Home inspectors will help cause compliance with the EPA RRP rule in a few ways. First, they will likely make home buyers aware of the fact that if built before 1978, the home may likely contain lead paint. The only way to verify if lead paint is present is to do a lead test. Inspectors can suggest their clients ask the seller if the home has been tested and if it has to obtain a copy of the required lead inspection report. Next, if the home does have lead, or it hasn’t been tested, inspectors should inform the buyers that any renovations to the home would need to be done using lead-safe work practices. This will have two effects. The first would be to let the buyer know that lead-safe work practices are required should they be planning any renovations after purchasing the home. Second, and most critical, would be to verify that any recent renovations done at the home were done using lead-safe work practices and to verify this by making sure who ever did the work did it in compliance with the EPA RRP requirements. Again, requesting a copy of the required documentation will be the best way a buyer can confirm how such renovations were completed.

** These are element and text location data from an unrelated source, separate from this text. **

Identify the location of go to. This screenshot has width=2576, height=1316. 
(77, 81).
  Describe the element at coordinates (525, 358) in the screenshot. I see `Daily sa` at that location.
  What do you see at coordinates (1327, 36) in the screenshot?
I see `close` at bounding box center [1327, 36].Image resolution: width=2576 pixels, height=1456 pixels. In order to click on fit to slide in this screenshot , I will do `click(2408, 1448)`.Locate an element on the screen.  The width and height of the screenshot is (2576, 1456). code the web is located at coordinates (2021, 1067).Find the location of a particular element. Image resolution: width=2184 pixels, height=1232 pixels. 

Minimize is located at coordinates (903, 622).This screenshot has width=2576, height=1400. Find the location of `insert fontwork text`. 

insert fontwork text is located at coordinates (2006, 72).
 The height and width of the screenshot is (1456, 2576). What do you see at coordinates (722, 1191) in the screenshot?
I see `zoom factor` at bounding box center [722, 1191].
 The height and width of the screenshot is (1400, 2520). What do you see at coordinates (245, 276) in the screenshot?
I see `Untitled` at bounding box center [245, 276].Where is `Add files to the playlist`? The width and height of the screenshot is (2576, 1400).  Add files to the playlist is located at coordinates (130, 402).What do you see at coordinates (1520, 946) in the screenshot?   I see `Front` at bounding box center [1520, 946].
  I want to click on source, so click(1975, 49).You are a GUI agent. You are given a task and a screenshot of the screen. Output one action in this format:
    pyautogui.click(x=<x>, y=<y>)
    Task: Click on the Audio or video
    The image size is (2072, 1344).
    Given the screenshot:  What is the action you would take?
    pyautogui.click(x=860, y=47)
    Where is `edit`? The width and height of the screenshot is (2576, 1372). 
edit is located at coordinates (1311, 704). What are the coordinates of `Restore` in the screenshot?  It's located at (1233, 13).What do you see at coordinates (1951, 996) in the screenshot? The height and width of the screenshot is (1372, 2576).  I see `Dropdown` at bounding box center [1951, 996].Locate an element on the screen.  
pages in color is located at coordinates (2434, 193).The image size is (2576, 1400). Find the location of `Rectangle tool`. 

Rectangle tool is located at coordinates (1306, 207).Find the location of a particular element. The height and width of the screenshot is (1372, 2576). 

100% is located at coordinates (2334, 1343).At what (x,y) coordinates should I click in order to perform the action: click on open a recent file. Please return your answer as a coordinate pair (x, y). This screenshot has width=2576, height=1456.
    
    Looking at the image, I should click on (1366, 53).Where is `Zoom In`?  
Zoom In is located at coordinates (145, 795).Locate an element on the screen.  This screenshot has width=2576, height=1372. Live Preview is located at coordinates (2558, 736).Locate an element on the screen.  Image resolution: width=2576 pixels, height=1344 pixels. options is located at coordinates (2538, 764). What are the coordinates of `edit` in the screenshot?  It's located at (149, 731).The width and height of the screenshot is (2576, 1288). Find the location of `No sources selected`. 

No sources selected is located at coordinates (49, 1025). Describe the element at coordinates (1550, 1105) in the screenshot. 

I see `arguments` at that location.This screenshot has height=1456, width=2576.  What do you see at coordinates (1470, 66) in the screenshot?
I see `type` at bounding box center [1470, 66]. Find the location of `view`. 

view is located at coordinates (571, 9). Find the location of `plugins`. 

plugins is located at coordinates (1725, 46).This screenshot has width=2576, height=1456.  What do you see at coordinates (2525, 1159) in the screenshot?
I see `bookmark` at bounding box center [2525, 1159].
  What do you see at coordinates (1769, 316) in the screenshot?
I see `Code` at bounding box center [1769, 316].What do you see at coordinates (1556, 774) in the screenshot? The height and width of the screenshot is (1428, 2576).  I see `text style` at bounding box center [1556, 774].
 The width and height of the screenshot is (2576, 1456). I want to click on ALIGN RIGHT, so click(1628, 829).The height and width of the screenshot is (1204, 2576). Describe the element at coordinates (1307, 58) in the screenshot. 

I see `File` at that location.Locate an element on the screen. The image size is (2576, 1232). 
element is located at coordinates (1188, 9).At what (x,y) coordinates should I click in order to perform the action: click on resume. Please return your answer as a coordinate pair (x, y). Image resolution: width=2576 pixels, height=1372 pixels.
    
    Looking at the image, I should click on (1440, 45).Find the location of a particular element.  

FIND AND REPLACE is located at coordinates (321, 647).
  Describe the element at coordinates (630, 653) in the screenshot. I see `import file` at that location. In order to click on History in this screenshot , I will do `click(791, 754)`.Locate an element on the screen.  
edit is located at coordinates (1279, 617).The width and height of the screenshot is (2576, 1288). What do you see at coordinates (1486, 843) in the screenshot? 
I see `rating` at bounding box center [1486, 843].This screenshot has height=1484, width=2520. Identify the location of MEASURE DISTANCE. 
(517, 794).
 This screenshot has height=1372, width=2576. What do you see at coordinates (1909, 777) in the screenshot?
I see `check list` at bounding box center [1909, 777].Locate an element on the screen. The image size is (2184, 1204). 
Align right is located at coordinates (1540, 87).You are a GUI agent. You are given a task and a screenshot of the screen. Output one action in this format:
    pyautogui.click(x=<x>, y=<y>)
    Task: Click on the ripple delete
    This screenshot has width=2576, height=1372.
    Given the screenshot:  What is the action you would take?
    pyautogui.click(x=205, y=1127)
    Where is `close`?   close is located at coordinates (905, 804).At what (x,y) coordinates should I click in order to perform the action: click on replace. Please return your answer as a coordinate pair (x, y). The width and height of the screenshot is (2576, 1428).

Additionally, if the work was done by the home owners themselves, or perhaps was done illegally by a non-complaint contractor, the only way to find out if the work may have contaminated the home with lead would be to have the home tested by a licensed lead inspector. This is likely to create heartburn for both the seller and the realtors involved in the sale. Federal disclosure rules about lead require that if a home is tested, the required lead test report must be disclosed to any buyer or anyone planning to rent or lease the property. Failure to do so would result in serious legal liabilities for the seller and also for the realtor should the realtor be aware of the testing. If the seller refuses to allow testing, the buyer may just walk away from the purchase and has the legal right to do so.
As the above described scenarios take place during real estate transactions, I predict home owners, home buyers and realtors will all become more and more aware of the EPA RRP rule. Each, and for their own reasons, will likely become frustrated and or disappointed. All will share their frustration and disappointment with someone else. Its only human nature to do so. This will result in spreading the word about the EPA RRP rule and will contribute to the reporting of violations and the enforcement of the rule by either the EPA and or those states that have assumed administration and enforcement of the rule.